- Exercise directions -
Please repeat the material below with "GUI agent" swapped for "desktop assistant" wherever it occurs, leaving everything else unchanged.

- Extracted entries -
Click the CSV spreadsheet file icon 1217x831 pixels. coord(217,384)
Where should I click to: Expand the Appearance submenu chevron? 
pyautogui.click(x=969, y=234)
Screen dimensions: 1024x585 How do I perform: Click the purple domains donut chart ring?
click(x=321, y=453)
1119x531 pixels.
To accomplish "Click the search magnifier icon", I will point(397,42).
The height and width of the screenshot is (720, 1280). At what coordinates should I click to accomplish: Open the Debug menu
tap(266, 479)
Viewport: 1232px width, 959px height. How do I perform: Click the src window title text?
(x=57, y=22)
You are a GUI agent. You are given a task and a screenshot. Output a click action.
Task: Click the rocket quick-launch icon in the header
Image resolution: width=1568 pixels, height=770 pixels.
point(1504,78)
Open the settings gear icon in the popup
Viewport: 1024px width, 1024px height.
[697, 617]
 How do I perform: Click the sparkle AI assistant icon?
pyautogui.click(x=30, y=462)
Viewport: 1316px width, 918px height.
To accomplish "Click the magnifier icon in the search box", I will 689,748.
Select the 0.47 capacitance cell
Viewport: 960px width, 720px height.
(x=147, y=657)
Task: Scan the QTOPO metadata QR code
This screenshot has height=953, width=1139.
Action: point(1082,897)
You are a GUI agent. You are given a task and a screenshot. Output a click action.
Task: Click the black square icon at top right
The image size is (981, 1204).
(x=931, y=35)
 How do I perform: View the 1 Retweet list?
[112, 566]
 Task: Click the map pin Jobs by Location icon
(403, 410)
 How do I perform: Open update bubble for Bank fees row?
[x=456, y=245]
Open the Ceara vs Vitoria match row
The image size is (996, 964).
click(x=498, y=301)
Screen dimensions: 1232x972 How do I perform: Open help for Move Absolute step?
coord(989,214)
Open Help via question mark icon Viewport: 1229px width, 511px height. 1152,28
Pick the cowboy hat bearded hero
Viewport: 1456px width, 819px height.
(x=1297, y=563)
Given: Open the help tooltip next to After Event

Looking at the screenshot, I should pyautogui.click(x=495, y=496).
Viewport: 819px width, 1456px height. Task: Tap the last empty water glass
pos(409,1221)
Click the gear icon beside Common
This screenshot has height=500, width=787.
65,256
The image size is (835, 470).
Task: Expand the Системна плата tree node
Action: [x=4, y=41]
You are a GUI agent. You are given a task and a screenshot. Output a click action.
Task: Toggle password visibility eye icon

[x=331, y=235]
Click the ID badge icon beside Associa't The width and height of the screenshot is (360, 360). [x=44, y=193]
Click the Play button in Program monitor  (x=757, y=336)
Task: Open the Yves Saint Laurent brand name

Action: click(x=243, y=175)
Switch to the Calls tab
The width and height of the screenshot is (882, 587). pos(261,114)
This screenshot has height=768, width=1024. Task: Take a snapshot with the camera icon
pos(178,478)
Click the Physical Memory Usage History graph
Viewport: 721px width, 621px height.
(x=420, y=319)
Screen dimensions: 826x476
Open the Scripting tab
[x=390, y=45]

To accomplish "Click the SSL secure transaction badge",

- Output -
Click the CSV spreadsheet file icon 1217x831 pixels. coord(217,384)
Where should I click to: Expand the Appearance submenu chevron? 
pyautogui.click(x=969, y=234)
Screen dimensions: 1024x585 How do I perform: Click the purple domains donut chart ring?
click(x=321, y=453)
1119x531 pixels.
To accomplish "Click the search magnifier icon", I will point(397,42).
The height and width of the screenshot is (720, 1280). At what coordinates should I click to accomplish: Open the Debug menu
tap(266, 479)
Viewport: 1232px width, 959px height. How do I perform: Click the src window title text?
(x=57, y=22)
You are a desktop assistant. You are given a task and a screenshot. Output a click action.
Task: Click the rocket quick-launch icon in the header
Image resolution: width=1568 pixels, height=770 pixels.
point(1504,78)
Open the settings gear icon in the popup
Viewport: 1024px width, 1024px height.
[697, 617]
 How do I perform: Click the sparkle AI assistant icon?
pyautogui.click(x=30, y=462)
Viewport: 1316px width, 918px height.
To accomplish "Click the magnifier icon in the search box", I will 689,748.
Select the 0.47 capacitance cell
Viewport: 960px width, 720px height.
(x=147, y=657)
Task: Scan the QTOPO metadata QR code
This screenshot has height=953, width=1139.
Action: point(1082,897)
You are a desktop assistant. You are given a task and a screenshot. Output a click action.
Task: Click the black square icon at top right
The image size is (981, 1204).
(x=931, y=35)
 How do I perform: View the 1 Retweet list?
[112, 566]
 Task: Click the map pin Jobs by Location icon
(403, 410)
 How do I perform: Open update bubble for Bank fees row?
[x=456, y=245]
Open the Ceara vs Vitoria match row
The image size is (996, 964).
click(x=498, y=301)
Screen dimensions: 1232x972 How do I perform: Open help for Move Absolute step?
coord(989,214)
Open Help via question mark icon Viewport: 1229px width, 511px height. 1152,28
Pick the cowboy hat bearded hero
Viewport: 1456px width, 819px height.
(x=1297, y=563)
Given: Open the help tooltip next to After Event

Looking at the screenshot, I should pyautogui.click(x=495, y=496).
Viewport: 819px width, 1456px height. Task: Tap the last empty water glass
pos(409,1221)
Click the gear icon beside Common
This screenshot has height=500, width=787.
65,256
The image size is (835, 470).
Task: Expand the Системна плата tree node
Action: [x=4, y=41]
You are a desktop assistant. You are given a task and a screenshot. Output a click action.
Task: Toggle password visibility eye icon

[x=331, y=235]
Click the ID badge icon beside Associa't The width and height of the screenshot is (360, 360). [x=44, y=193]
Click the Play button in Program monitor  (x=757, y=336)
Task: Open the Yves Saint Laurent brand name

Action: click(x=243, y=175)
Switch to the Calls tab
The width and height of the screenshot is (882, 587). pos(261,114)
This screenshot has height=768, width=1024. Task: Take a snapshot with the camera icon
pos(178,478)
Click the Physical Memory Usage History graph
Viewport: 721px width, 621px height.
(x=420, y=319)
Screen dimensions: 826x476
Open the Scripting tab
[x=390, y=45]

To accomplish "Click the SSL secure transaction badge",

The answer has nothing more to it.